Sometimes, a negotiation occurs between on-call candidates (eg, I'll cover this assignment, if you cover my next normally scheduled one, etc.).
Callout? First step, if early enough, mass email for anyone to volunteer for shift. Second, the calls go out to nurses at home. Anyone willing to work today? Third step, call staffing office and see if they have a flex nurse available. Fourth, if all else fails, call up an Assistant nurse manager and see if she will staff the shift.
I used to work in a specialty unit with call. We took call 4 hours before and 4 hours after a shift. If you called in sick, they would just try to cover it. Ask around, make calls, etc. We didn't have secondary call.
I'm curious, those of you that take call, how much do you make for the call hours? We got $2/hr, and nothing extra when you got called in, just regularly hourly wage.
QUOTE>>> You can't tell a staff member that we put everyone's name in a bowl and you got picked so you aren't allowed to leave>>>QUOTE Tell that to my admin-if they have to mandate a nurse into the next shift and don't get a volunteer that is exactly how it's done.

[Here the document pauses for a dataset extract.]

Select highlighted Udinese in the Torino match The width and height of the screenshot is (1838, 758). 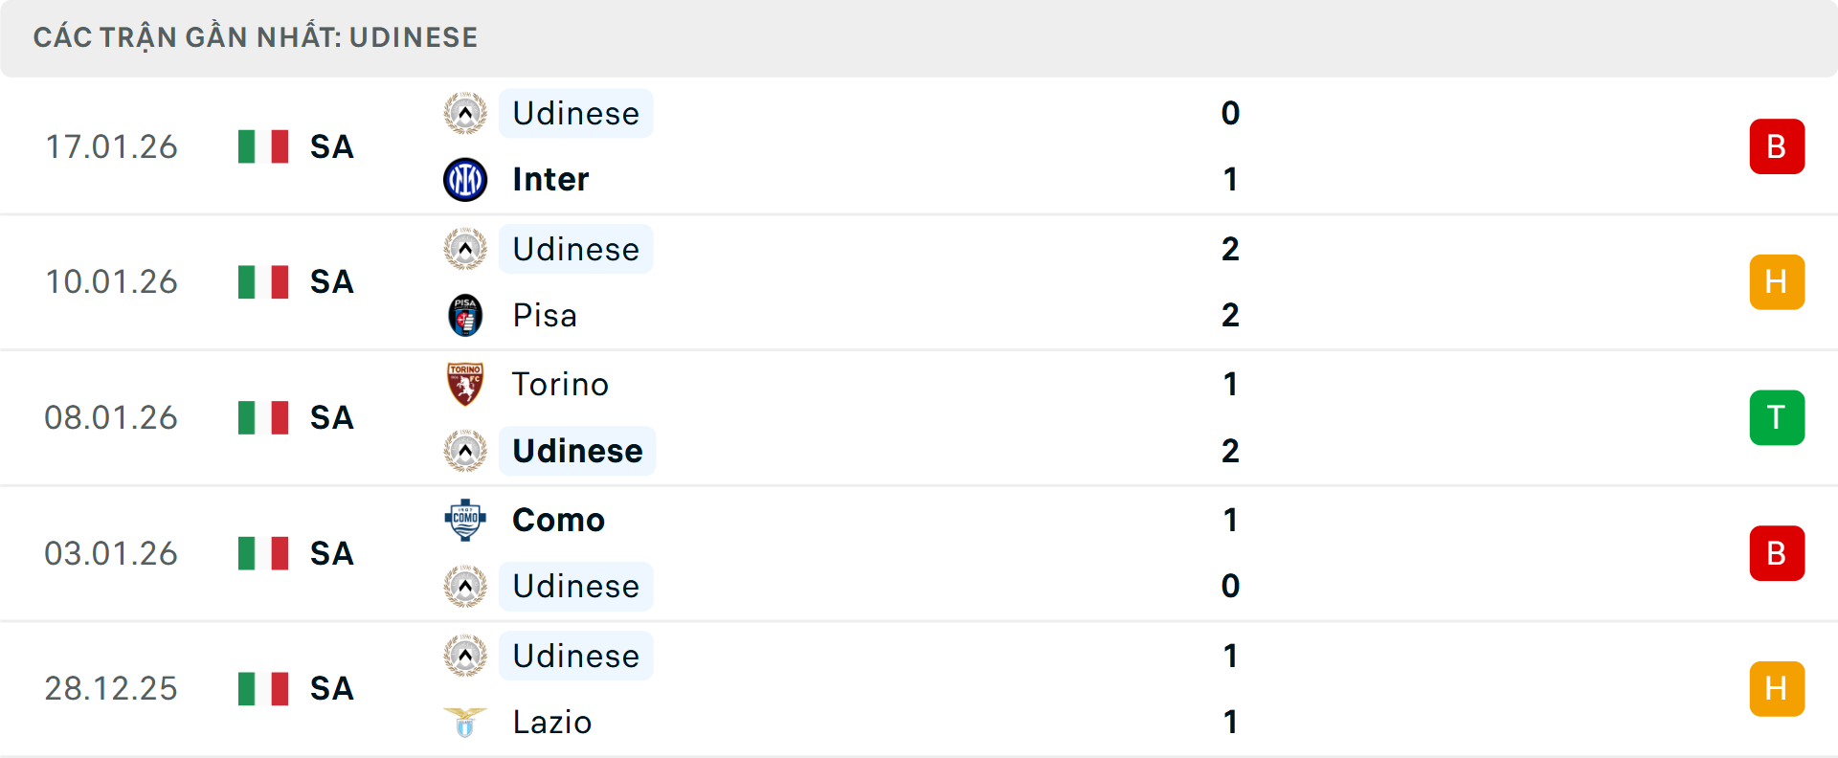(x=577, y=451)
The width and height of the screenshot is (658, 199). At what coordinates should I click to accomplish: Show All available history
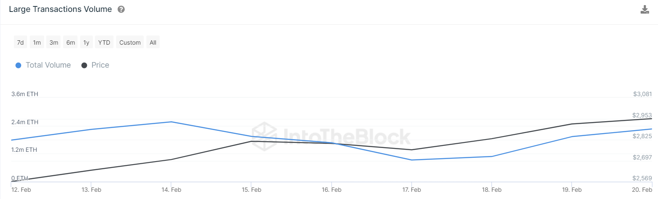[x=153, y=43]
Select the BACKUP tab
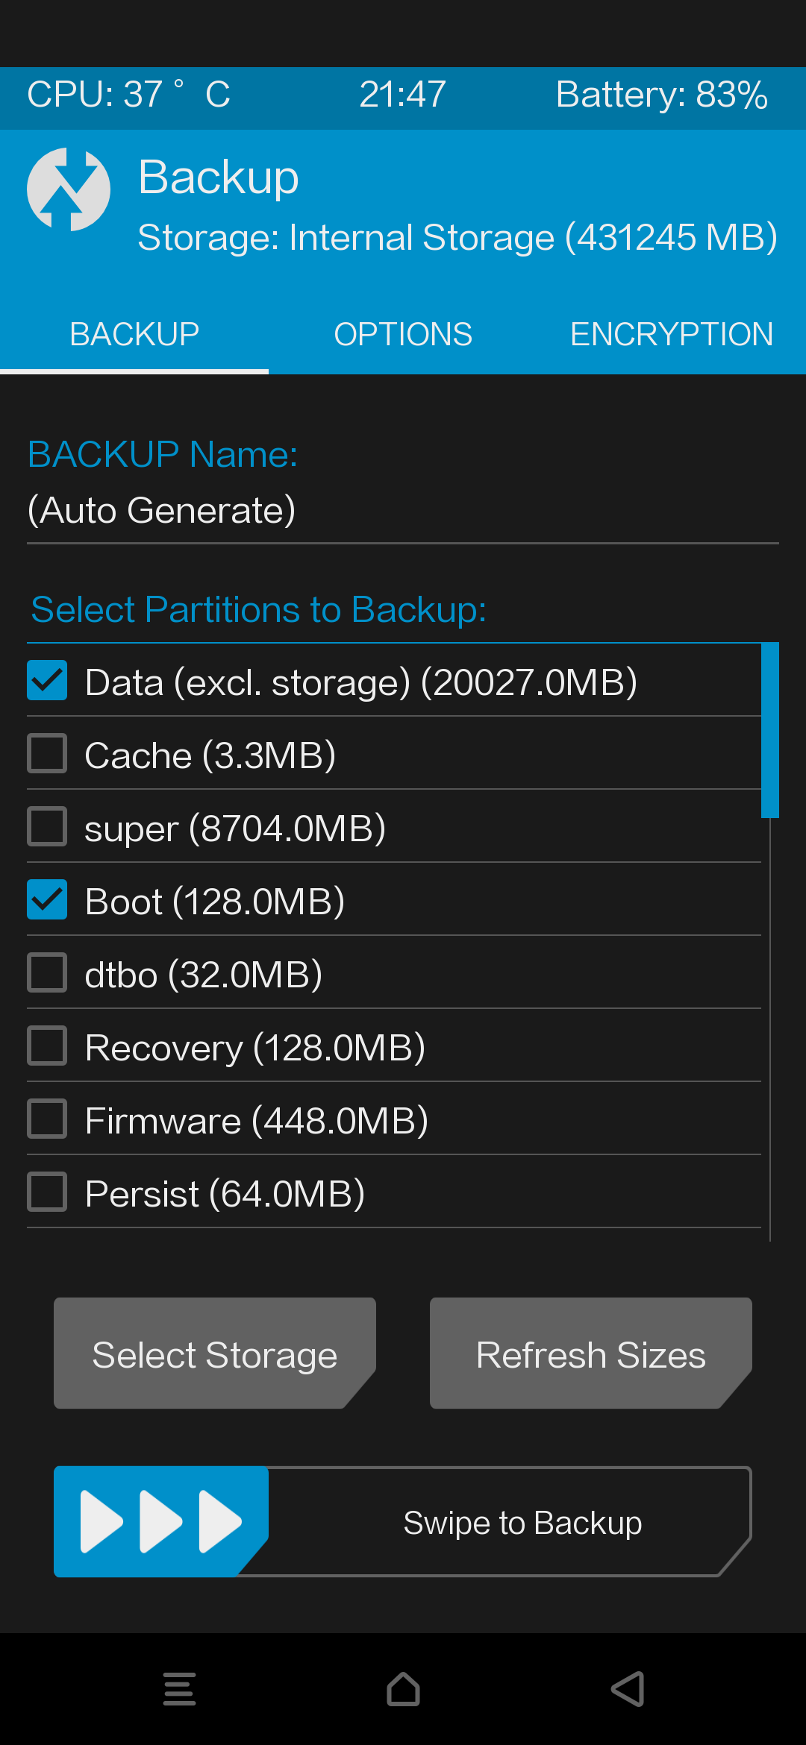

Supposedly they sometimes leave out the names of the staff who tend to work a lot of OT. Sounds really fair,doesn't it?
We didn't have "on-call" nurses when I worked in the hospital. If someone- or multiple people- called in, charge nurses would start calling anyone and everyone to get the shift covered. If no one agreed to come in and there were no pool nurses or floats from other units available, we worked short staffed and ran our backsides off all day.
7219leigh
3 Posts
Suppose someone is on "A" call (3pm-11pm) but at 5 am they call in sick. Their regular shift is from 6:30 am to 3 pm so normally if they are needed they simple stay at work until no longer needed or until 11 pm. How should we handle call coverage when someone calls in sick? Call has to be covered and is frequently used. The problem is how do we get it covered. If we ask for volunteers and everyone says no - then what? You can't tell a staff member that we put everyone's name in a bowl and you got picked so you aren't allowed to leave. How would your facility handle this and get the call covered?